**YOUR INSTRUCTIONS:** Below are records; report the number of lines among them that include the word "agent", and nothing further.

**THE RECORDS:**
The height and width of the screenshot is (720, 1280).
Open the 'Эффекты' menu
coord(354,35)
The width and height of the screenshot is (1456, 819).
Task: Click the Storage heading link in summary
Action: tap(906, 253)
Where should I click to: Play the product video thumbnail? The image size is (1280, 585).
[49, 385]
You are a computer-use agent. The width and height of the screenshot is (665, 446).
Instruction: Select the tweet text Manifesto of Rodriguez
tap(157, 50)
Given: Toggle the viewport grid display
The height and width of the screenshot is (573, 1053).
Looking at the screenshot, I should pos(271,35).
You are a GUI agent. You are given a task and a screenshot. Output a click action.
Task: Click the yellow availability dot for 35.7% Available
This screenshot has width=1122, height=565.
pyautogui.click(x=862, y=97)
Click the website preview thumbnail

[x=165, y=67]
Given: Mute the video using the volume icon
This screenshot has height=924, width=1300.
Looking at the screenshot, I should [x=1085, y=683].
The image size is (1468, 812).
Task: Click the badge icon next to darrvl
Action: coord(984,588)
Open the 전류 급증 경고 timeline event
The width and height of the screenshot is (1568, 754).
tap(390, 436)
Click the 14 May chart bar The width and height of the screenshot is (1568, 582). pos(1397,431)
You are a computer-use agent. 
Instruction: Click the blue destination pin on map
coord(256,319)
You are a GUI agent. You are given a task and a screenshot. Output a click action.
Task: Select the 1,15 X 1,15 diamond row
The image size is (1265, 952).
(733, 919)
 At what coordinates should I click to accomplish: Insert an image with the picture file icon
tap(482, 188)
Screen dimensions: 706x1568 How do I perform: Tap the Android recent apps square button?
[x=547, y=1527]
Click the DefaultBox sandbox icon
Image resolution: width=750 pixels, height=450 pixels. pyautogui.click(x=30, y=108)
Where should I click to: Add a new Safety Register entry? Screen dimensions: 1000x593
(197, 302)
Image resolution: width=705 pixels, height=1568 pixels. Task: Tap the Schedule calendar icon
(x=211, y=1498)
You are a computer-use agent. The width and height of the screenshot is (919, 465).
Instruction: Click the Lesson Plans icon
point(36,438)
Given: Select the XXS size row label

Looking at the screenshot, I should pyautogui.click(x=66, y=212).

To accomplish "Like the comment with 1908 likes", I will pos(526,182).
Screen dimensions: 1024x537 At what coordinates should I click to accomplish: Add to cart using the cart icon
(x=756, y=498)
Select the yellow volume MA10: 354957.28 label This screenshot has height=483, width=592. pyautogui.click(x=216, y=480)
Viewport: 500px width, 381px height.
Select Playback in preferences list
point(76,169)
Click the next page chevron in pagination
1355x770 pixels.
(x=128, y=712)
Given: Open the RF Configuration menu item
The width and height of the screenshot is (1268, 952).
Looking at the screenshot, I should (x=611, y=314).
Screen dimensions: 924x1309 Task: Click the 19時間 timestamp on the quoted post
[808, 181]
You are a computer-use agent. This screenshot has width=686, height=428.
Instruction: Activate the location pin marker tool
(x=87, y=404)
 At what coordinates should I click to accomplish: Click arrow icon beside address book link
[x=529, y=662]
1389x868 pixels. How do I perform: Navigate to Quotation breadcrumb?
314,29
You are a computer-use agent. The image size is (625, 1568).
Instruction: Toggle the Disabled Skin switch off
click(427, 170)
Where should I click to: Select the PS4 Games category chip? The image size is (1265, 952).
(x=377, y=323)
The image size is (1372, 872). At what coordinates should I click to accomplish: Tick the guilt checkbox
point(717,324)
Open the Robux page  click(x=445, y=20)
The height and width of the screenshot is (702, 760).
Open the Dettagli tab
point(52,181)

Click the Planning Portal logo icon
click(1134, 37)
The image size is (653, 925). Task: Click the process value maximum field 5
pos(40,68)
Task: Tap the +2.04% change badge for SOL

**RESPONSE AREA:** 7